Not everyone is immediately ready to face their loss.

"We've had people come as long as three years after a death," Griffin said. "For some, it takes that long to face the fact they can't handle grief. Working with a group is a good way of doing it."

Griffin said the families can expect to have to overcome four stages of grief - shock, denial, anger and sometimes depression. They may also feel guilt.

"They can expect there to be a lot of anger," he said. "And people deal with it in different ways in terms of moving through it. It certainly takes time. Hopefully, they can have people to talk to about how they are feeling."

Don't even talk about "getting over" such a loss.

"We never talk about getting over it," said Griffin. "You learn how to live your lives with the loss of the person you've loved but you don't get over it. It is part of your life from now on."

Survivors also should not put a deadline on dealing with grief.

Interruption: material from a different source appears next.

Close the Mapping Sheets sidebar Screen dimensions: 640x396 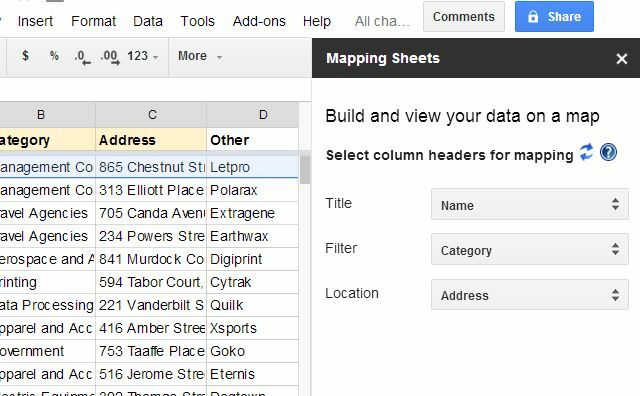(x=622, y=59)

"People will say you can deal with grief in 30 or 60 or 90 days," Cannon said. "But it can take two-six years to come to terms with the loss. People also need to learn they are not crazy. Death brings on a lot of emotions that make you think you're losing your mind."

What does help is learning that the relationship with the deceased loved one can continue, just not in the same way.

"Death is an ugly thing and takes a lot away," he said. "The person is gone physically but what we knew and loved about that person is in our hearts. The relationship is not physical anymore but through our hearts and minds, we can still have a relationship."

Because of the teens' link to Union Grove High School, Cannon offered grief counseling services to Principal Rodney Bowler. Making such resources available to teens is an important part of the coping process because young people rarely know how to handle their emotions about death.

"We've encouraged Mr. Bowler to offer printed materials we brought to the school," he said. "Young people haven't had to deal much with death and don't know how to express their grief. For that purpose, we have an online guest book that we've encouraged the kids to send condolences to the families. It is often therapeutic for young people to write their feelings."

Cannon also encourages parents to talk to their children about the teens' deaths.

"Talk to your kids and listen to them," he said. "Let them know they have an avenue to what they are thinking and feeling. The death of a young person often opens the doors of their friends to become depressed. But parents and kids don't always talk so let them know they have other resources. They can always contact us."

Services for the teens are Saturday at Cannon-Cleveland Funeral Directors. Tyler's service will be held at 11 a.m. followed by Joshua's at 2 p.m.

For information on the grief classes at Henry Medical Center, contact Griffin at 770-389-2252.